> **Brief**
Write out the entries below word for word, beginning at the line that contains "Click the API" and stopping after the line that contains "pyautogui.click(x=14, y=392)".

> **Stored data**
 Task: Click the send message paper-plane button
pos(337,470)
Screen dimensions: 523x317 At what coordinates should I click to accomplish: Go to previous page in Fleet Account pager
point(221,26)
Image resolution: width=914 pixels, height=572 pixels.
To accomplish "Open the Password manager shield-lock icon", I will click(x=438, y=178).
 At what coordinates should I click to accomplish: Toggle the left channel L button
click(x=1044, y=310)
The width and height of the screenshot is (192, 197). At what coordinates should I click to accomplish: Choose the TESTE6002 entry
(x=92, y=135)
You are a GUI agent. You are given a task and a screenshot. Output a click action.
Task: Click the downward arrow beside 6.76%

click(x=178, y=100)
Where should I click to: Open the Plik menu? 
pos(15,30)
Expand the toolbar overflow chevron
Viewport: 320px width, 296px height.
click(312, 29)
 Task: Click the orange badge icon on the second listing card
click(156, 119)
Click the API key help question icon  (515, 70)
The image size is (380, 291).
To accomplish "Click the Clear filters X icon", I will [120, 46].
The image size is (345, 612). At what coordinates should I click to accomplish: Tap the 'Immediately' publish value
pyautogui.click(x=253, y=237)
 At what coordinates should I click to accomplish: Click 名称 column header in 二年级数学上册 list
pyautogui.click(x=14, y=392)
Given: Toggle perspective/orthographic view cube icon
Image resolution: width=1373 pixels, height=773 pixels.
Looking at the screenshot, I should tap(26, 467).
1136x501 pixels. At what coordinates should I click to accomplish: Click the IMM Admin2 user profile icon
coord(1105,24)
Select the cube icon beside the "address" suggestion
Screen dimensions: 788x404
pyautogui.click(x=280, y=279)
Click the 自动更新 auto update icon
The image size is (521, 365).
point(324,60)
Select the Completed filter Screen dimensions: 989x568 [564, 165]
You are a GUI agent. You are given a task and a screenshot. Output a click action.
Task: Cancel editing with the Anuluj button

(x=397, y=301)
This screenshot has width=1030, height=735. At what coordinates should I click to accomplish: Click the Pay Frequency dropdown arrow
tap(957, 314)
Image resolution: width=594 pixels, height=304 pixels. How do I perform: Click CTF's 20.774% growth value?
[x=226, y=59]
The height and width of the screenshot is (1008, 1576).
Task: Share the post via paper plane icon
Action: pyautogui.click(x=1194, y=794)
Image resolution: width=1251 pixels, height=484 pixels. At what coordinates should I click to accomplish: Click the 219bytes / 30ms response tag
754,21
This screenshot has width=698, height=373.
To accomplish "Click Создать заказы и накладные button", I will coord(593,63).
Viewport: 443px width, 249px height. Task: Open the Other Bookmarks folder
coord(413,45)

> **Full answer**
Click the API key help question icon  (515, 70)
The image size is (380, 291).
To accomplish "Click the Clear filters X icon", I will [120, 46].
The image size is (345, 612). At what coordinates should I click to accomplish: Tap the 'Immediately' publish value
pyautogui.click(x=253, y=237)
 At what coordinates should I click to accomplish: Click 名称 column header in 二年级数学上册 list
pyautogui.click(x=14, y=392)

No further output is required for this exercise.